▶ [PROBLEM DETAILS]: From the listing below, reproduce exactly the lines starting with the one with "Image resolution: width=525" and going on through the one with "Expand the resource group filter dropdown", both ends kept. No picture is copied.

▶ [GIVEN DATA]:

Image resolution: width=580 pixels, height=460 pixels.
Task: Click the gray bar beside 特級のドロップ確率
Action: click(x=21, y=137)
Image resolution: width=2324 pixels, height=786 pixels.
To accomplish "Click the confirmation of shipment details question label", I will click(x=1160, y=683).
...
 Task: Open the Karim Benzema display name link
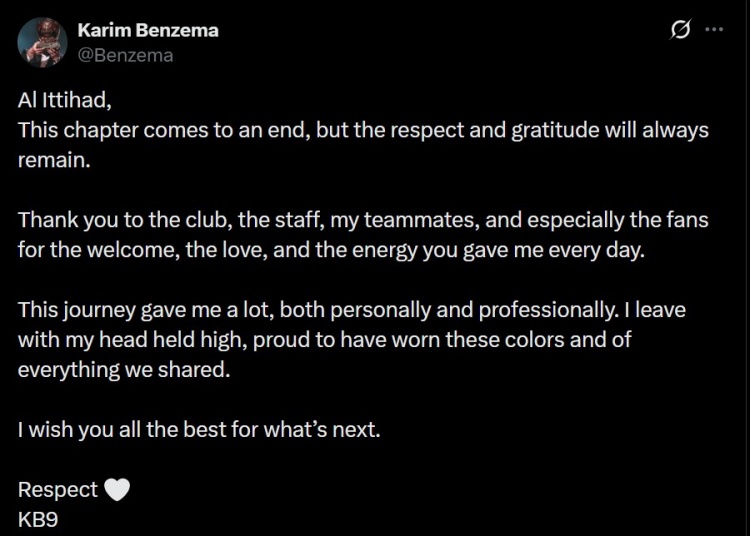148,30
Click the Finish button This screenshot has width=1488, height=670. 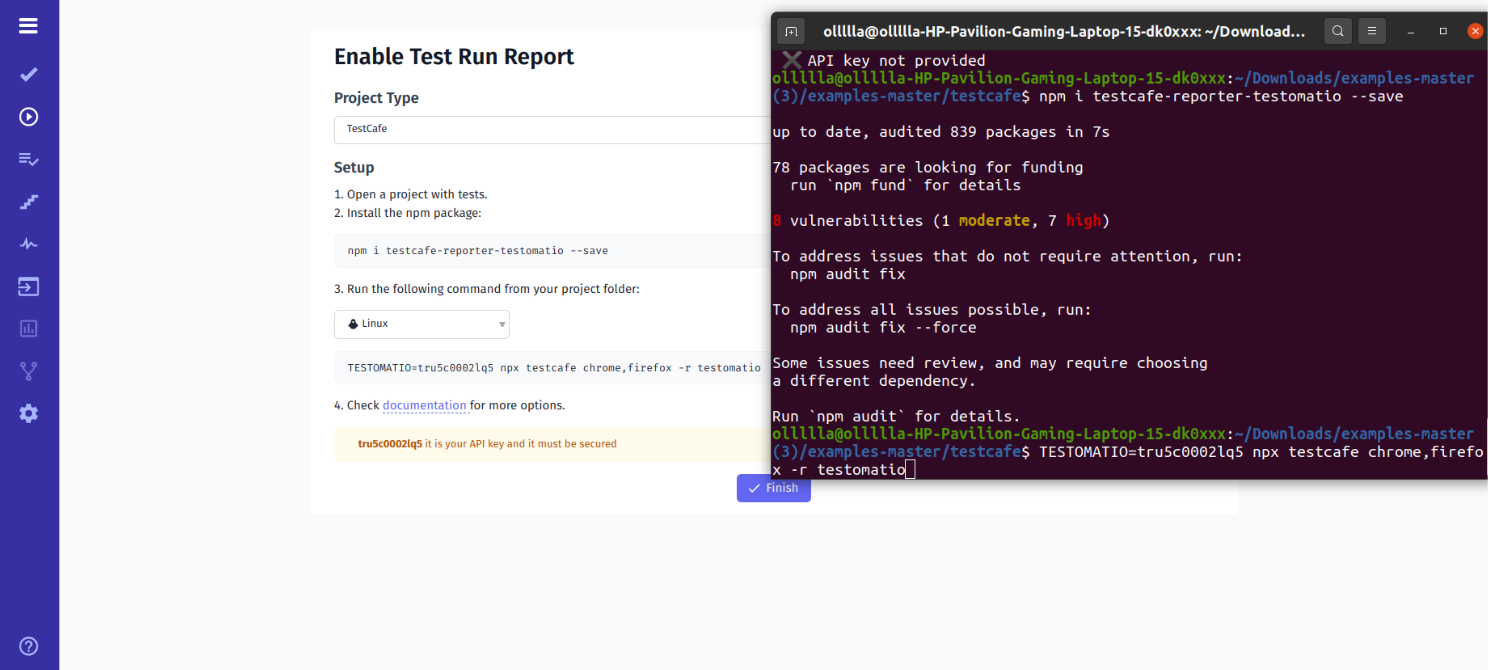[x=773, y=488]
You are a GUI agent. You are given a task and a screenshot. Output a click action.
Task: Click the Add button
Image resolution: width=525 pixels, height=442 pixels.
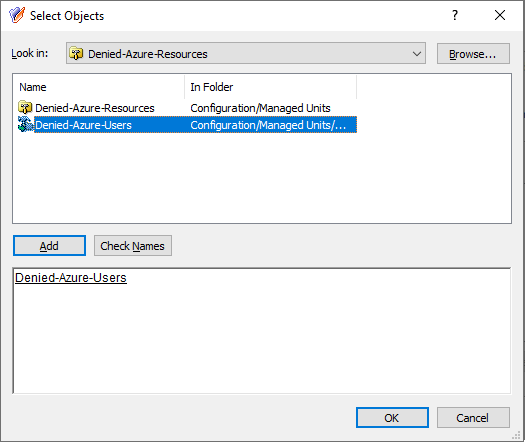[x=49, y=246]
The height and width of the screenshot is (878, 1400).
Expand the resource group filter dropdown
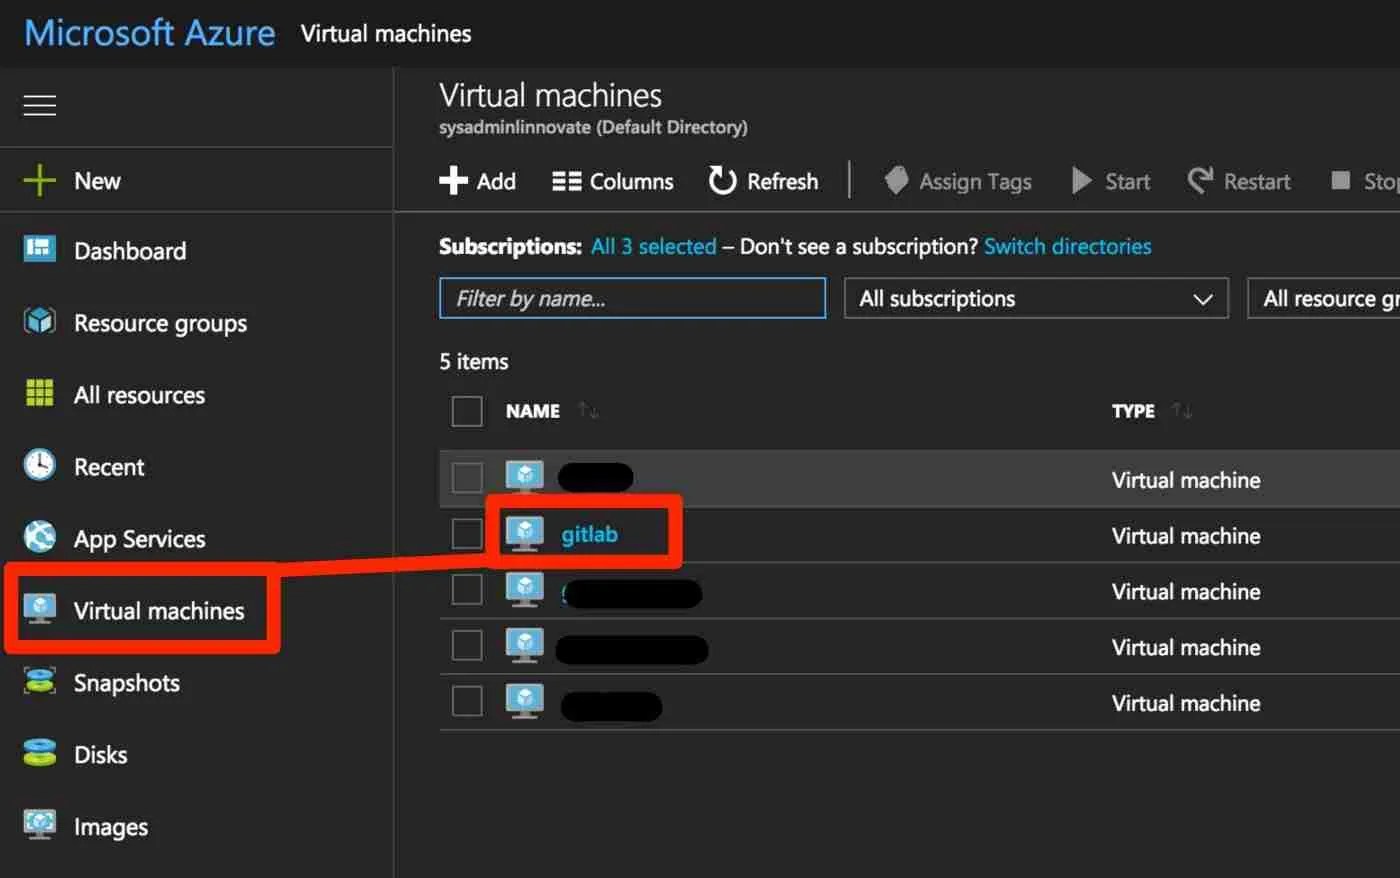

▶ [ANSWER SECTION]:
Image resolution: width=525 pixels, height=442 pixels.
[x=49, y=246]
The height and width of the screenshot is (878, 1400).
Expand the resource group filter dropdown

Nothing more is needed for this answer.